• [Document extract]:
They were twin warrior brothers. 

Castor was the one that was mortal, and

Polydeuces was immortal. 

The Greek Spartans when they formed up for battle they would sing hymn to Castor, who was the mortal warrior.

These same two “twins” were also sailors that were part of the warrior crew on the ship Argos, in the Greek epic of Jason and the Argonauts.


Now realize that Thomas is a fisherman, just like Peter, James, and John.  So his nickname Didymus referred to him as a warrior-sailor.  I think it is a play on words. 

It gives us some insight into Thomas’ nickname.


Thomas is a warrior for the Lord.  He is outspoken and brash like Peter, James, and John.  He is deeply devoted.   Like myself, he is a visual learner.  This is why he may be viewed as dull.  But once he is shown something, he intimately understands it.  And once he understands the essence of a thing, he is stubbornly loyal. 

He is a true warrior-sailor like the twins of Greek mythology. 


The first glimpse of Thomas is John 11:16.  This is right after Jesus has says plainly and bluntly to the disciples that “Lazarus is dead”.  He is this blunt with “the intent that they may believe.”  The village of Bethany was near Jerusalem, and when Jesus calls the disciples to go with him, it is a trip into harms way.  The High Priests of the temple want to kill Jesus, and their going into the vicinity of Jerusalem will place them in mortal danger.  Here Thomas affirms in his own bluntness and his faithfulness, like a warrior, that we do not “hear” from the other Apostles;  Let us also go, that we may die with him”.

• [Task requirements]:
1. In the text about the apostle Thomas, rewrite the paragraph beginning "Thomas is a warrior for the Lord" as a short bulleted list that keeps its main facts.
2. According to the text about the apostle Thomas, what did the Greek Spartans do when they formed up for battle?

• [Given records]:
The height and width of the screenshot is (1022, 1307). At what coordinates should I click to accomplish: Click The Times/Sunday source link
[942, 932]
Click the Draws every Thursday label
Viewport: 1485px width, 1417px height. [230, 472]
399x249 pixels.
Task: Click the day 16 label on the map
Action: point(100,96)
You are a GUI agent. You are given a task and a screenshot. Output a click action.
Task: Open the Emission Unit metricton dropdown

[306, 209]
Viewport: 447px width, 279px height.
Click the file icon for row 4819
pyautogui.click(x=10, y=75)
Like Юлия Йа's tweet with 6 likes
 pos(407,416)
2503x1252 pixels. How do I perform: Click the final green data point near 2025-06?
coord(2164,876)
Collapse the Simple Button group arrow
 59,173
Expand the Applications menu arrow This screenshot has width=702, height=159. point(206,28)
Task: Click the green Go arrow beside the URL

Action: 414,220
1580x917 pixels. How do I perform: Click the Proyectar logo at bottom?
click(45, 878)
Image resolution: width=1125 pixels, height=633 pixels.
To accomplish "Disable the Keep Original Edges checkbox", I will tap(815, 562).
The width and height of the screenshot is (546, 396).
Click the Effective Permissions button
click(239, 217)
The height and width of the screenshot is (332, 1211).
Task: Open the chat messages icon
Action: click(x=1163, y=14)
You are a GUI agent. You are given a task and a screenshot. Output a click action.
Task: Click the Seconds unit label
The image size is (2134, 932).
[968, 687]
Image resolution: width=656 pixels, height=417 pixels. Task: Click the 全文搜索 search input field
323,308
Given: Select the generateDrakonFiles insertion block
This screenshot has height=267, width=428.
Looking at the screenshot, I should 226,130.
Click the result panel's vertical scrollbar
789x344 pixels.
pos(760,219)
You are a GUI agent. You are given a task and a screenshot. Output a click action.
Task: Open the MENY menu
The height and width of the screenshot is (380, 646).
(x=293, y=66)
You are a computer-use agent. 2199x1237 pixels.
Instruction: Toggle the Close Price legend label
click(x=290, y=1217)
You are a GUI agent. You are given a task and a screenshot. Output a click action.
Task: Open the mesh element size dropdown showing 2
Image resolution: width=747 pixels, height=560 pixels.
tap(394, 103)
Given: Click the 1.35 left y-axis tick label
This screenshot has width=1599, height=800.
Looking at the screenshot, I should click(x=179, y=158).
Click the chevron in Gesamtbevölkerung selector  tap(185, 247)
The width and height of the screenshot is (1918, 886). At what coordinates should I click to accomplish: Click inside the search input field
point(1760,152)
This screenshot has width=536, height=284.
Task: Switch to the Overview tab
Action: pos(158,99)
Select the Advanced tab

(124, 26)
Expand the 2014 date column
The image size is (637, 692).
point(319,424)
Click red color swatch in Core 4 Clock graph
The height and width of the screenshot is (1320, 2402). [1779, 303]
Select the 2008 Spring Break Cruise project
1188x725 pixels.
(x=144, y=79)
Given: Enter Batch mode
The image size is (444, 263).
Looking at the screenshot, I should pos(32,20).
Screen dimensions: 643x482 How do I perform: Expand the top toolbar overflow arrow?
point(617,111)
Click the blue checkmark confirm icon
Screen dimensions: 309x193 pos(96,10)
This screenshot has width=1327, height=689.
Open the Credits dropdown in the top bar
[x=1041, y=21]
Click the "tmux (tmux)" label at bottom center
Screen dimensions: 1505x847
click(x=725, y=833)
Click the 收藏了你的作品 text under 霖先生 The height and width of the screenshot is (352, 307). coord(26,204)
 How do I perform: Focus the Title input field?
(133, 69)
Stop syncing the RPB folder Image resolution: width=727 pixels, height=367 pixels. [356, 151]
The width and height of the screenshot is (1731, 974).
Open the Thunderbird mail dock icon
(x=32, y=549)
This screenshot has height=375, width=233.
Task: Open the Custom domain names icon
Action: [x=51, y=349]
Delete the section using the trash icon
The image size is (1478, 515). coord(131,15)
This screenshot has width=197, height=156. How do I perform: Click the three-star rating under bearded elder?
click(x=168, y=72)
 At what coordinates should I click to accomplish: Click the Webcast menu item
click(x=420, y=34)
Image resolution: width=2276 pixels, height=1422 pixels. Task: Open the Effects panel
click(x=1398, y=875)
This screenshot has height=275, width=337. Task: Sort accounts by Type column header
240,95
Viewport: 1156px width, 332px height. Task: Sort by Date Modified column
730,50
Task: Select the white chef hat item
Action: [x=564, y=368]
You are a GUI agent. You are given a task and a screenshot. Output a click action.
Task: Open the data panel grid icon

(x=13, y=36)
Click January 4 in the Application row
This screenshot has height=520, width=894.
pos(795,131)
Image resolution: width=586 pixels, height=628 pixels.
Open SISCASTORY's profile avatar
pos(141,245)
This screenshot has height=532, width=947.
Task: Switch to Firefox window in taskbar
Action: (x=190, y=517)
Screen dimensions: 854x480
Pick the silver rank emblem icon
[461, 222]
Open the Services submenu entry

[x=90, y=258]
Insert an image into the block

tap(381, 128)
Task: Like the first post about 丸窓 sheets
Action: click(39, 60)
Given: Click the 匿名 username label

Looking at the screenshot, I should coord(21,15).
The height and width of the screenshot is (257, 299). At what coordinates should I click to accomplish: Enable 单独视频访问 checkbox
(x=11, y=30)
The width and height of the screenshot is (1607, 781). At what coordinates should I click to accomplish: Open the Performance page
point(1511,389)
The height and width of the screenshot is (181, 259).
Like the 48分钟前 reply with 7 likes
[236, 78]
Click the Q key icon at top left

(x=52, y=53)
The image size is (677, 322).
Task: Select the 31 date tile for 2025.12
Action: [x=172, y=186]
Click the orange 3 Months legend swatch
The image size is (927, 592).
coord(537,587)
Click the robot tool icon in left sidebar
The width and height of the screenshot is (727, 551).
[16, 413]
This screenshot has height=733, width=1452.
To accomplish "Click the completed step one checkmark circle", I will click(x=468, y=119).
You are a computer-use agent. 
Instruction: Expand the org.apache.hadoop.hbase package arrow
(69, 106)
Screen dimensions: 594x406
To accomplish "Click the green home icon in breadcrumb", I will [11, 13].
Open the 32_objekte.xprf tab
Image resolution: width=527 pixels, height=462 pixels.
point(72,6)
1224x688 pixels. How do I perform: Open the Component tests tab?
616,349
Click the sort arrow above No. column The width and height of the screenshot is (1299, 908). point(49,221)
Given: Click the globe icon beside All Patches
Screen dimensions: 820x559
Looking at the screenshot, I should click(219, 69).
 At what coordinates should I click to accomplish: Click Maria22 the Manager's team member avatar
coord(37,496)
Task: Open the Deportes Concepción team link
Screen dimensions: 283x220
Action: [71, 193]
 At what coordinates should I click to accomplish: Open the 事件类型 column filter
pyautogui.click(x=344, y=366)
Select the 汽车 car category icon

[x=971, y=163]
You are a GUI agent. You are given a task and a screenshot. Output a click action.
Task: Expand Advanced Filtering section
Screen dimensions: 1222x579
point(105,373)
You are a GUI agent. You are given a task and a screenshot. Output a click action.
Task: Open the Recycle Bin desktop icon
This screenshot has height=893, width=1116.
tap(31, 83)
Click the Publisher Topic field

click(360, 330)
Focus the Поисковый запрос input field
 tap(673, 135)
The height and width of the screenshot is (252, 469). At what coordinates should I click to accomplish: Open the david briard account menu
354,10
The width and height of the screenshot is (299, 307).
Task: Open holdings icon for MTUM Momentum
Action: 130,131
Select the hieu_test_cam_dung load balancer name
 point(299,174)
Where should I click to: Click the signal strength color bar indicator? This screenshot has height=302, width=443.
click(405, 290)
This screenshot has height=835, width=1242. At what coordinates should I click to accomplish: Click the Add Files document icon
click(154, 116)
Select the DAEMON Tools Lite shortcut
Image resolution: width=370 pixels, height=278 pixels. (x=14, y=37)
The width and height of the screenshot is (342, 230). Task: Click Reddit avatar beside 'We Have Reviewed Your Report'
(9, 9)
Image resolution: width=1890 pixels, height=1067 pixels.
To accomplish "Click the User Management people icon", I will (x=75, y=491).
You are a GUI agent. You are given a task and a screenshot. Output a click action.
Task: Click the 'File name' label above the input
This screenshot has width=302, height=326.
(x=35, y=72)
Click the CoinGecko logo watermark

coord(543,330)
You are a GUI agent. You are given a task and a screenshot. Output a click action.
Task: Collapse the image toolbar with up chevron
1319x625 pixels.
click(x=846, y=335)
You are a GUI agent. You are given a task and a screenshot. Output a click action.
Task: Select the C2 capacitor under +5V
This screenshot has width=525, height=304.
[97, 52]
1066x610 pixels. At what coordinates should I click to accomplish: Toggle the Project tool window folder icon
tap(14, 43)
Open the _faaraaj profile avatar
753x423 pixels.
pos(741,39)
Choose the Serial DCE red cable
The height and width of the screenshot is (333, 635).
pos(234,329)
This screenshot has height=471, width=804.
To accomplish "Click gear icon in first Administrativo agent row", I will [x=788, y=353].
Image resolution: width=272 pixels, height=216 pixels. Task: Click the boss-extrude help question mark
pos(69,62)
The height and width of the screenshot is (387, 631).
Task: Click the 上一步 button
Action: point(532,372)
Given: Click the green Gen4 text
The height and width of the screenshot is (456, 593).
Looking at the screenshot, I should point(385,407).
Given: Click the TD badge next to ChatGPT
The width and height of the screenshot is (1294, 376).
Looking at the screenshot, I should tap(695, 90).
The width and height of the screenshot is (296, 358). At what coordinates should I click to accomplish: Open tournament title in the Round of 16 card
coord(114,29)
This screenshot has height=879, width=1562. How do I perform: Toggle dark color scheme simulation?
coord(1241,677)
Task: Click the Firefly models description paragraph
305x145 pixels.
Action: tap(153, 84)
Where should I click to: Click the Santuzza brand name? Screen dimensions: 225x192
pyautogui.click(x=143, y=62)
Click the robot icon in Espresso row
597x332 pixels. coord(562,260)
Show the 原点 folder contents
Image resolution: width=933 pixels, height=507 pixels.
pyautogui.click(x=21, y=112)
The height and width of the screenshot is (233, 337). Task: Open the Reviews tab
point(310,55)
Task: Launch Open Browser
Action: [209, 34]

• [Solutions to the tasks]:
1.
- Thomas is a warrior for the Lord.
- He is outspoken and brash, like Peter, James, and John.
- He is deeply devoted.
- He is a visual learner, as is the writer, which is why he may be viewed as dull.
- Once shown something, he understands it intimately.
- Once he grasps the essence of a thing, he is stubbornly loyal.

2. They sang a hymn to Castor, the mortal warrior.